-------- Selected extract --------

Friday, November 28, 2014

A Guide to Winter Camping With Kids (in 10 easy steps!)

In keeping with my November writing theme of learning to love winter and embrace the cold, I wanted to do a story on family winter camping.  I love getting into the wilderness and backcountry all year long and I can't sit inside for 6 months waiting for the snow to melt.  As you've figured out by now, we kind of like the white fluffy stuff too!  Snow means skiing and snowshoeing, sledding, snow angels, snow ball fights, skating,...AND winter camping.

Winter Camping at Elbow Lake (photo:  M. Schulze)

My definition of winter camping however, is perhaps not what one would typically refer to as "camping."  When I go into the backcountry or wilderness in the cold months from October through April, I stay in a hut, cabin, or hostel.  I'm a bit of a princess when it comes to tenting in the snow and I like to have four walls around me, a bed, and an indoor fireplace if I'm going to go camping in the winter.  I've done a ton of winter backpacking and I've spent many a night in the wilderness during the cold season - but I've never slept in a tent.

This is my idea of winter camping (Elk Lakes, Alpine Club of Canada Cabin)

Being that I am not a traditional winter camper, I figured I should call in some help on this story and get some real solid tips for you on how to camp in the snow with kids - in a real tent!  Honest to goodness camping and not the "glamping" that I like to do.  Fortunately, my new friend Melissa Schulze and author of the blog, Rockies Chick, has just completed a winter camping trip at Elbow Lake in Kananaskis.  She took her 4 year old daughter with her and they survived the night.  More than survived in fact, because they want to do it again!  So, I begged Melissa to share some tips with us on how to take children into the backcountry in winter. 

Heading into Elbow Lake with loaded down sleds



A Guide to Winter Camping with Kids - By Melissa Schulze



Camping at Elbow Lake (M. Schulze)
If a beautiful landscape covered in a white blanket of snow and sipping on hot chocolate around a fire while stargazing is something you would like to experience, then winter camping might be for you. If you are willing to brave the winter cold months and would like to try winter camping with your kids, do not fear.  There is a way!  Just remember that everything in the winter takes longer and that preparation is the key.

1.  Choose either a drive in campsite or a backcountry site that isn't too far from your car. This will put you at ease in the event things do not go as planned.

-------- Stored records --------

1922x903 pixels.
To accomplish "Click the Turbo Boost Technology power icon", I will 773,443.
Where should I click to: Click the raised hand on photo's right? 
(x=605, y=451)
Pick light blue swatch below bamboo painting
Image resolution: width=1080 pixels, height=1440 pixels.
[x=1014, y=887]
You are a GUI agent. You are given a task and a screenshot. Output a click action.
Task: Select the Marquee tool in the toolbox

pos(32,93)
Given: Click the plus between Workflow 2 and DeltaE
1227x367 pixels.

--------

» Task goal
Repeat word for word the part of the winter camping post above that opens with the words containing "Heading into Elbow" and closes with "go as planned.".

» Full answer
Heading into Elbow Lake with loaded down sleds



A Guide to Winter Camping with Kids - By Melissa Schulze



Camping at Elbow Lake (M. Schulze)
If a beautiful landscape covered in a white blanket of snow and sipping on hot chocolate around a fire while stargazing is something you would like to experience, then winter camping might be for you. If you are willing to brave the winter cold months and would like to try winter camping with your kids, do not fear.  There is a way!  Just remember that everything in the winter takes longer and that preparation is the key.

1.  Choose either a drive in campsite or a backcountry site that isn't too far from your car. This will put you at ease in the event things do not go as planned.